DT: When the tourists come up and down this road to the
Omo and take photographs, and when we come and film you
like this, what do you say about it, privately?

Arinyatuin: We say ‘It’s their thing. They are that sort of
people – people who take photographs. It’s the whites’ thing’.
What do we know about it? You are the ones who know. We
just sit here and they take photographs. There’s one [a Polaroid
photograph] that, as you look at it, you can see your own body
appearing. If it’s bad, tell us.

DT: I’m trying to find out what you think, in your stomachs.

Arinyatuin: In our stomachs? We’ve no idea. They can’t
speak our language, so we can’t ask them why they are doing
it. We can ask you, because you speak Mursi. They come with
Kuchumba,10 who just sit in the cars. When the tourists have
taken their photographs, they drive off.
We say, ‘Is it just that they want to know who we are, or
what? They must be people who don’t know how to behave.’
Even old women come and totter about taking photographs. ‘Is
this how whites normally behave?’ That’s what we say.

DT: (Laughing) So that’s what you say!

Bio-iton-giga: Goloinmeri – why do they do it? Do they
want us to become their children, or what? What do they want
the photographs for?

DT: They come because they see you as different and strange
people. They go back home and tell their friends that they’ve
been on a long trip, to Mursiland. They say: ‘Look, here are the
people we saw.’ They do it for entertainment.

Komorakora: Recently, the Administrator at Hana told us,
‘Build a nice big house, with a fence – a big house, well built.
The vets can use it when they treat the cattle and the tourists can
photograph it. The tourists come to enjoy themselves. They can
sleep in the house and go back the next day.’
That’s what he said – what’s his name?

Bio-iton-giga: Dawit Shumbulu.

Komorakora: Yes, that’s it, Dawit Shumbulu. That’s what he
said. We said to each other, ‘Are we here just for their amusement?’
Now you’ve said the same, so that must be it.

Bio-iton-giga: If they are going to take photographs, they
should give us a lot of money shouldn’t they? But they don’t.

DT: That’s bad. Is that how they behave?

Arinyatuin: Yes, we are always arguing with them. They
cheat us.

Bio-iton-giga: They’ll take a lot of photographs, give us a
single note, and then get in their cars and drive off.

DT: Don’t you complain?

Bio-iton-giga: Of course we do. But they dive into their cars
and escape.

Arinyatuin: They are thieves, aren’t they? White people are
thieves.

DT: Yes, it’s bad.
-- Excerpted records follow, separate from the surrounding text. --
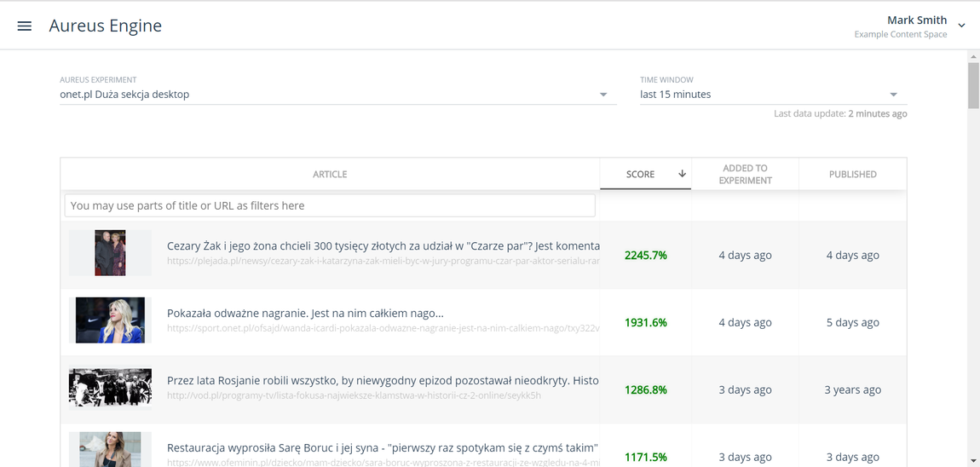Focus the title or URL filter field
The image size is (980, 467).
[x=330, y=205]
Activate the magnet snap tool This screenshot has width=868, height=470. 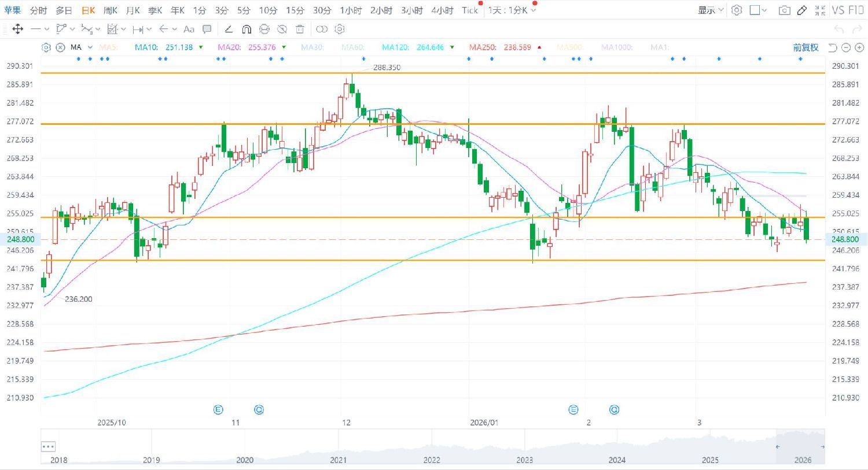tap(247, 29)
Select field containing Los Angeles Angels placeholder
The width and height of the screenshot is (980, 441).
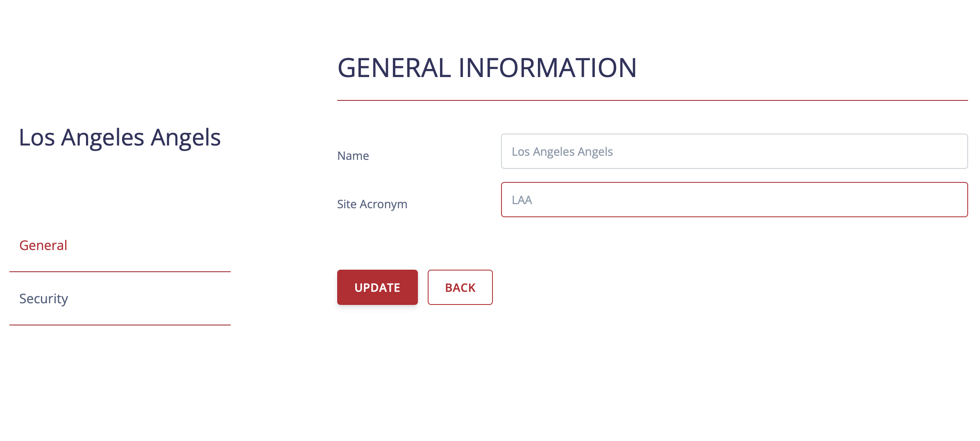tap(734, 151)
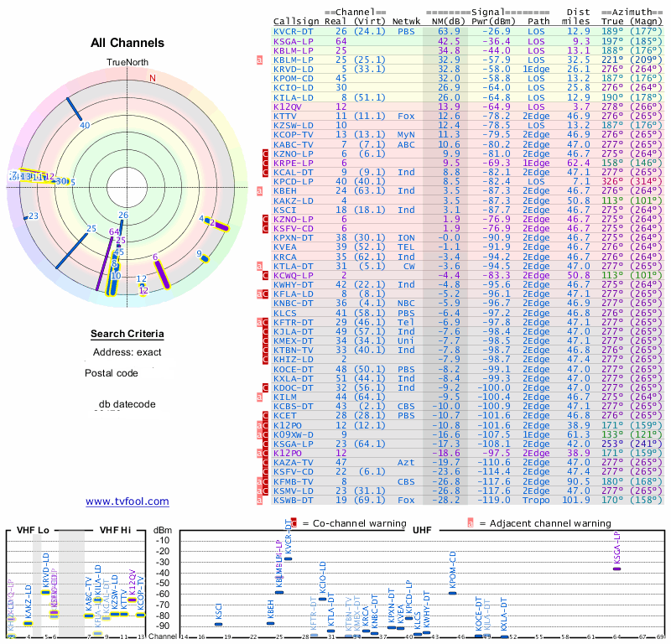Click the adjacent channel warning icon beside KBLM-LP

click(260, 59)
What about the Kuchumba – they are different
from the whites, aren’t they?

Arinyatuin: Yes. They don’t take photographs. They just ask
for food. ‘Give us a goat to eat,’ they say.
So we just give them one, When a lot of them come, it’s for
tax. Don’t you have tax in your country?

DT: Yes, we do.

Arinyatuin: There’s none of this going round taking photographs
with the Kuchumba – they are more like us. This photography
thing comes from your country, [smiling] where the
necklace beads grow. Give us a car and we’ll go and take photographs
of you.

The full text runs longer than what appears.